Guest StephenB Posted February 1, 2018 Share Posted February 1, 2018 Hey Dave, I have 3 Linux gamers with Nvidia. I have been using Nvidia drivers for a couple years. Every time the kernel updates I need to re-install the driver. Takes me 3 minutes or less. I keep the latest driver in a folder for just such a situation . When the desktop session refuses to start- I just Control +Alt + F1 into the shell (Control +Alt +F7 will get you back to desktop). Stop my display manager (In my case its sddm) go to the Nvidia driver in my folder and install it manually. (you may need build-essentials and a couple other things). 20 seconds to install, then I restart display manager (sudo service sddm start). No problems whats so ever, kind of annoying but my skills are limited to the above. Hope this helps. Also I am running KDE neon. If you use Luks full disk, you will need to edit grub to nomodeset and I delete splash quiet. Link to comment Share on other sites More sharing options...

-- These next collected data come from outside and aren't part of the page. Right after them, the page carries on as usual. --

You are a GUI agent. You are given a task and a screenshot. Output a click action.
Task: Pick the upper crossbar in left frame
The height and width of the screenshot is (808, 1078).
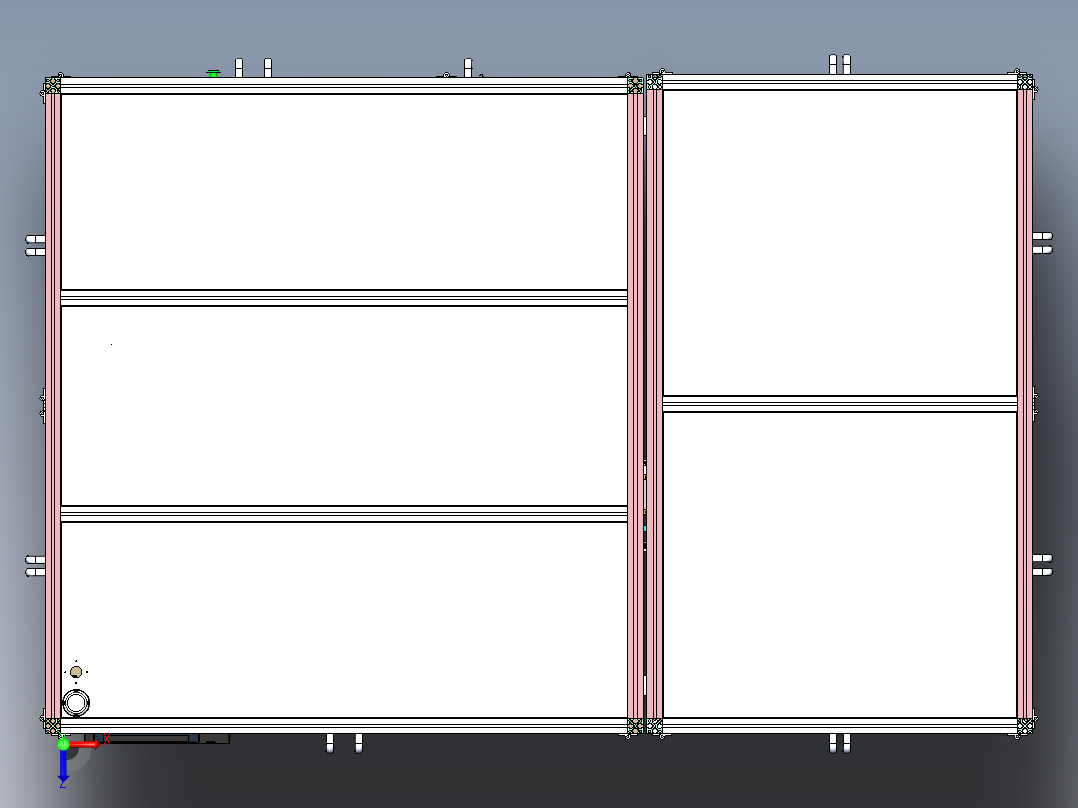tap(344, 298)
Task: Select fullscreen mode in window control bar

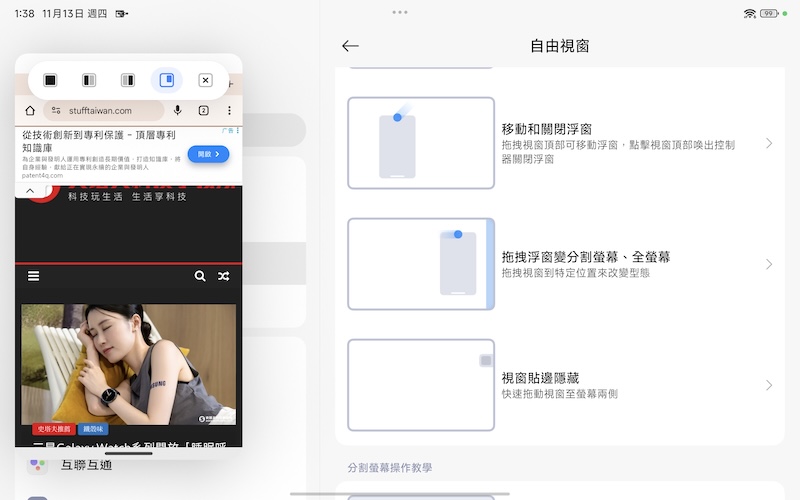Action: (x=50, y=80)
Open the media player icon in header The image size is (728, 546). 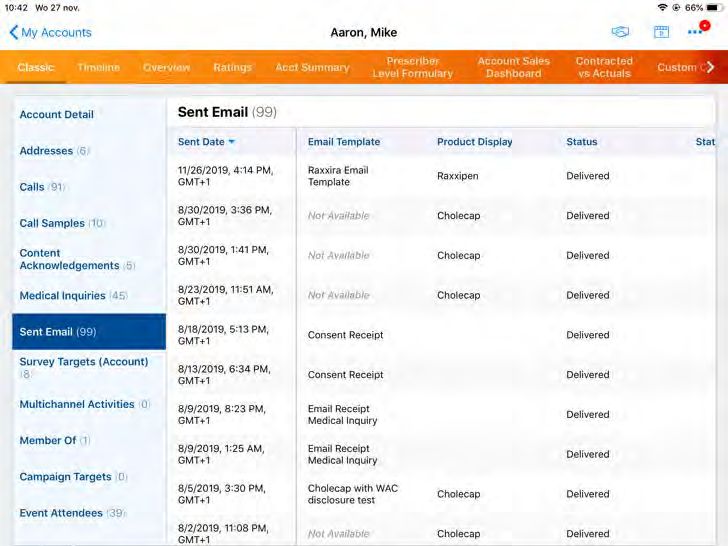click(x=661, y=33)
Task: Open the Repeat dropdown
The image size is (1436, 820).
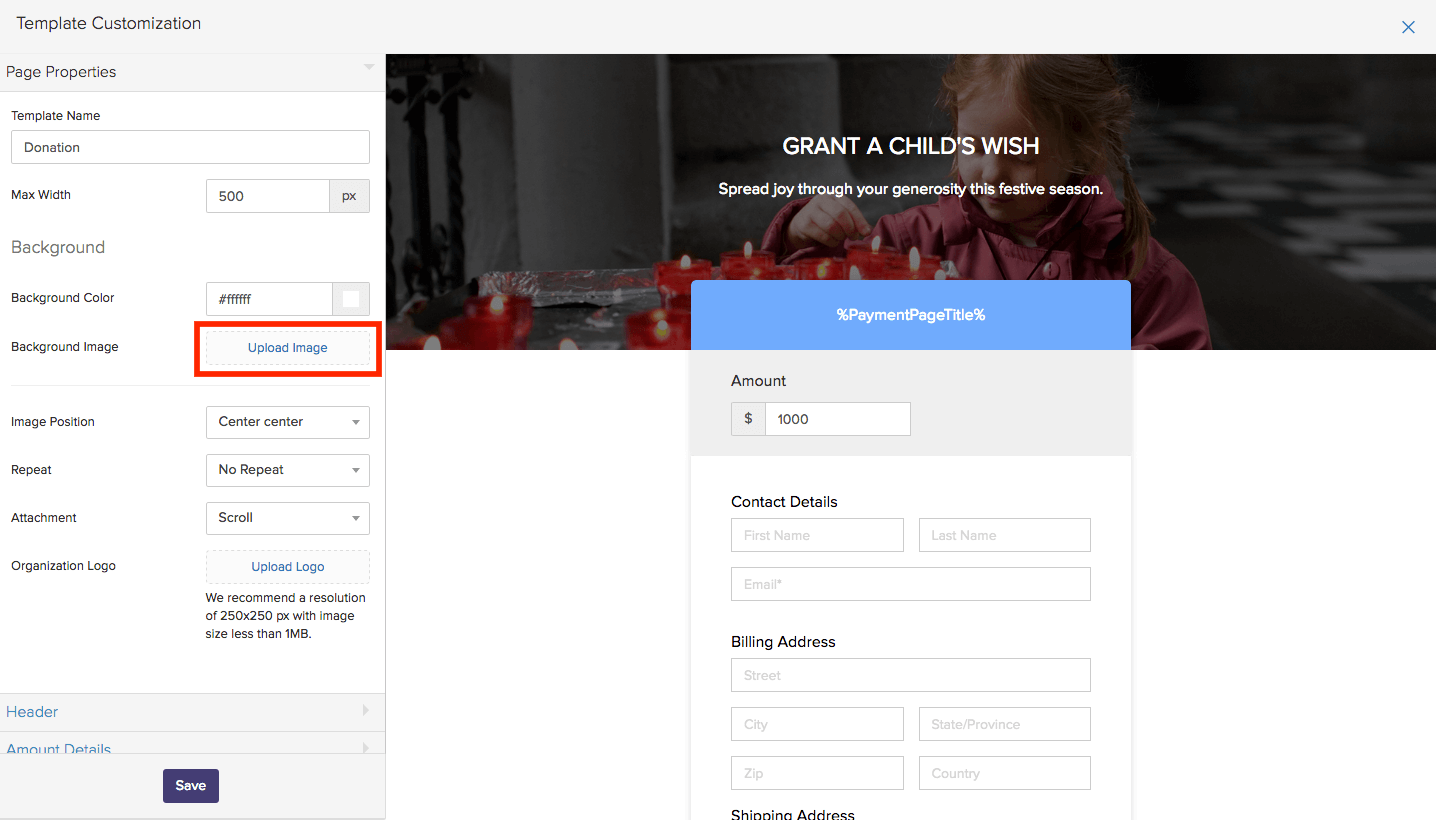Action: tap(287, 470)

dave_boo Posted February 1, 2018 Author Share Posted February 1, 2018 9 hours ago, StephenB said: Hey Dave, I have 3 Linux gamers with Nvidia. I have been using Nvidia drivers for a couple years. Every time the kernel updates I need to re-install the driver. Takes me 3 minutes or less. I keep the latest driver in a folder for just such a situation . When the desktop session refuses to start- I just Control +Alt + F1 into the shell (Control +Alt +F7 will get you back to desktop). Stop my display manager (In my case its sddm) go to the Nvidia driver in my folder and install it manually. (you may need build-essentials and a couple other things). 20 seconds to install, then I restart display manager (sudo service sddm start). No problems whats so ever, kind of annoying but my skills are limited to the above. Hope this helps. Also I am running KDE neon. If you use Luks full disk, you will need to edit grub to nomodeset and I delete splash quiet. From a terminal can you do a uname -a and report back? This will help me determine if you're on a much more recent kernel which is what I apparently didn't explain well enough. And from grub2 I choose the kernel that I want to boot with the arrow keys, push "e", and then add a "3" to the end of the boot options before installing the nvidia driver. This ensures that no display manager even thinks about loading. When done a "shutdown -r now" reboots the system. Link to comment Share on other sites More sharing options...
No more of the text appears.